That becomes even more clear in his relationship with the Creature.  He keeps his nearly naked (and weirdly erotic) creation chained in the castle basement, where he berates the poor unfortunate for lacking the mental acuity to match his physical power.

It is Elizabeth who breaks through, treating the Creature with kindness and unlocking his emotions and intellect. But exasperated by what he views as a failed experiment, Victor attempts to destroy his creation in a massive conflagration.

Turns out the Creature cannot die, as much as he might wish for it. The second half of the film finds the Creature joining Victor and the captain aboard the ship to explain why he’s been pursuing the semi-mad doctor over land, sea and ice.

It is in the Creature’s backstory that we find grace notes of beauty and longing.  The highlight is his “adoption” of a farm family.  Hiding in their idle gristmill he emerges at night to leave presents of dead game and firewood at their door.  They call their mysterious and unseen benefactor “the spirit of the woods.”
● ● ● ●
* Exercises to complete
(1) From the film review above, write out the passage starting with "That becomes even" and going on through "a massive conflagration.", word for word.
(2) In the film review, what name does the farm family give their mysterious benefactor?

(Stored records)
● ● ● ●
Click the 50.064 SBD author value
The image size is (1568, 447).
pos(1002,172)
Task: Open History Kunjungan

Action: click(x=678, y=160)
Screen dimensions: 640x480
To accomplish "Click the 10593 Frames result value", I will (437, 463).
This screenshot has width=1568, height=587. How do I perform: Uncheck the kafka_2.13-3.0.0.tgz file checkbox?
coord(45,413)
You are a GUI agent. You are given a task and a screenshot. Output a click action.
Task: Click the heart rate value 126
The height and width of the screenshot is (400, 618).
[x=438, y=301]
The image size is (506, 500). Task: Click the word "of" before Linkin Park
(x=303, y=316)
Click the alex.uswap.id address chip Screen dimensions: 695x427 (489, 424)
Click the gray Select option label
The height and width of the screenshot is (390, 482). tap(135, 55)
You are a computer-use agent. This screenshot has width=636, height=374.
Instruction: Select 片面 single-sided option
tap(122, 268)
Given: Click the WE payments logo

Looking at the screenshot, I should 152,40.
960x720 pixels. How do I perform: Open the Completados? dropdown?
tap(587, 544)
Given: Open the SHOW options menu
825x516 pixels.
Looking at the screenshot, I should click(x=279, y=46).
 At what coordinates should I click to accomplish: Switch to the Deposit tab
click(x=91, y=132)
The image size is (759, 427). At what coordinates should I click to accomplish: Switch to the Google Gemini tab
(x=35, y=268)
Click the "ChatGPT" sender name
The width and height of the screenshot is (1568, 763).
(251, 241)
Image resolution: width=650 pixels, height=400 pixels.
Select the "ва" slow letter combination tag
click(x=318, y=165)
● ● ● ●
* Answers for this exercise
(1)
That becomes even more clear in his relationship with the Creature.  He keeps his nearly naked (and weirdly erotic) creation chained in the castle basement, where he berates the poor unfortunate for lacking the mental acuity to match his physical power.

It is Elizabeth who breaks through, treating the Creature with kindness and unlocking his emotions and intellect. But exasperated by what he views as a failed experiment, Victor attempts to destroy his creation in a massive conflagration.

(2) They call him "the spirit of the woods."